*** Opening RECORDS SHOWN ***
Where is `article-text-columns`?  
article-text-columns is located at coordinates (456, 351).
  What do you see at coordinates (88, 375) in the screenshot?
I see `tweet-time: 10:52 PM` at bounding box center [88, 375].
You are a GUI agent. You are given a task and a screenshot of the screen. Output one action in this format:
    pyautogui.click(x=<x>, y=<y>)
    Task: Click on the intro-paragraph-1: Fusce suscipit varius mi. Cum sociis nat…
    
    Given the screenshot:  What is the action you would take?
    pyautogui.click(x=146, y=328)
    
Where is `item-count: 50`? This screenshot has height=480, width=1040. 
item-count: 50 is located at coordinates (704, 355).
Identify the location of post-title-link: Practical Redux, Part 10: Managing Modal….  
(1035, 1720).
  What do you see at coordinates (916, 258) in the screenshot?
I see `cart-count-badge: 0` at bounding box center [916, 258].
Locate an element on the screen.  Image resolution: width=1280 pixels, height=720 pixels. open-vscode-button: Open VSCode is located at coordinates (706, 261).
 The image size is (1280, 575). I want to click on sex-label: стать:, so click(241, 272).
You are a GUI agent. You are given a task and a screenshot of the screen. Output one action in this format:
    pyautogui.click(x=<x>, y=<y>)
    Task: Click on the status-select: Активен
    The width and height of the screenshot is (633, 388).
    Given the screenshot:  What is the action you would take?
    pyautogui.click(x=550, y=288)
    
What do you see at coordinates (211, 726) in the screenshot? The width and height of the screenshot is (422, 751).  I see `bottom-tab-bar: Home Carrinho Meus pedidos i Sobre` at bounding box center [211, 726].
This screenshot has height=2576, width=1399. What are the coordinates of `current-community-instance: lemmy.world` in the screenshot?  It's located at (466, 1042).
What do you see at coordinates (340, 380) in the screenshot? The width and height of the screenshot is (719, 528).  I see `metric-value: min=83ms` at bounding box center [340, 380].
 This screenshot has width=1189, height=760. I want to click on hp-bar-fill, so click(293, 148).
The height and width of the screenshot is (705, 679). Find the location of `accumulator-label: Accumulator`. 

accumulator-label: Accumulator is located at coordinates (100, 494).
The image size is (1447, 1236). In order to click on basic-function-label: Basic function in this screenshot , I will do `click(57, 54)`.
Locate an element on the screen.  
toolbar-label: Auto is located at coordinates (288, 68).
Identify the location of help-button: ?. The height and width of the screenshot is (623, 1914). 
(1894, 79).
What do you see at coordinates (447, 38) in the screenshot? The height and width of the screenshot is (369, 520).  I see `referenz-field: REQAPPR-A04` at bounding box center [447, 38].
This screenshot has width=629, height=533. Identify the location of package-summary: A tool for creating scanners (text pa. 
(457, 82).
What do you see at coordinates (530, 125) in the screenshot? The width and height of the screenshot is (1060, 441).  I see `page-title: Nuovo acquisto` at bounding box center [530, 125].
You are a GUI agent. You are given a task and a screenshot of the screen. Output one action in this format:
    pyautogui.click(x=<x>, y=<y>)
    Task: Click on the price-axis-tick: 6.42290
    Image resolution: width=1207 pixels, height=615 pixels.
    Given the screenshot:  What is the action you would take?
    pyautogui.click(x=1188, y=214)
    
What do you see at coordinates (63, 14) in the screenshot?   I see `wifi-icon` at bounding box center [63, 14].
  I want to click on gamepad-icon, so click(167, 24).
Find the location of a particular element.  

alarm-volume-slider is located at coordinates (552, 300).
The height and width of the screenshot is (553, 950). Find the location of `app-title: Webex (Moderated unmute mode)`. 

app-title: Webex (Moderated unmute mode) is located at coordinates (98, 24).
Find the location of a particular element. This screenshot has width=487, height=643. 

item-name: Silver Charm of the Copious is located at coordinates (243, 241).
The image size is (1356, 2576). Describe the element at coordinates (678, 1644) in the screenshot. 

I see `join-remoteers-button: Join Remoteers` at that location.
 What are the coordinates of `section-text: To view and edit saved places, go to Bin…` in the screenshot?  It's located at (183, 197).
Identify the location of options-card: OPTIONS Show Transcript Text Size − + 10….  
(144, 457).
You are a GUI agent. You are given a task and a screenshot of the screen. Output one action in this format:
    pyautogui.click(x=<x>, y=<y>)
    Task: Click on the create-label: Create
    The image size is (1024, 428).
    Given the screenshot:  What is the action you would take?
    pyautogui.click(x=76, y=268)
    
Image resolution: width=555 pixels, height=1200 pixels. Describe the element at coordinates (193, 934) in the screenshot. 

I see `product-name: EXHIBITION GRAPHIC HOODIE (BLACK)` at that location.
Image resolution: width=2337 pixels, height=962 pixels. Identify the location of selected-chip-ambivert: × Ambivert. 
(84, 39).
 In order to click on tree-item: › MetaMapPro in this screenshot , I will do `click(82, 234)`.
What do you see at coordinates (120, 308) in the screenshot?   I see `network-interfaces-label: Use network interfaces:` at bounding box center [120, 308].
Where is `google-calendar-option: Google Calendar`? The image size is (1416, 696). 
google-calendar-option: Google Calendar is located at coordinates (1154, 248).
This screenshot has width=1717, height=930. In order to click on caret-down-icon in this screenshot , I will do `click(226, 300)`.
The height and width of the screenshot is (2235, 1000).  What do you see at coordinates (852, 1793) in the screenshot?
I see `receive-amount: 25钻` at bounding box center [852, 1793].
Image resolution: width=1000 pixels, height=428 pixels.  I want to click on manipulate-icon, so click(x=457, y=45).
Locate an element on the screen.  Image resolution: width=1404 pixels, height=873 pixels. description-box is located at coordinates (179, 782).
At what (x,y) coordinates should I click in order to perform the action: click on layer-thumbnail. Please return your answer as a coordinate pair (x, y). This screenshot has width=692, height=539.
*** Closing RECORDS SHOWN ***
EXERCISE AIM:
Locate each line in the rows above that contains the word "will" with the same capitalization, and copy those lines out in full.

WRITTEN RESPONSE:
The image size is (1447, 1236). In order to click on basic-function-label: Basic function in this screenshot , I will do `click(57, 54)`.
 In order to click on tree-item: › MetaMapPro in this screenshot , I will do `click(82, 234)`.
This screenshot has width=1717, height=930. In order to click on caret-down-icon in this screenshot , I will do `click(226, 300)`.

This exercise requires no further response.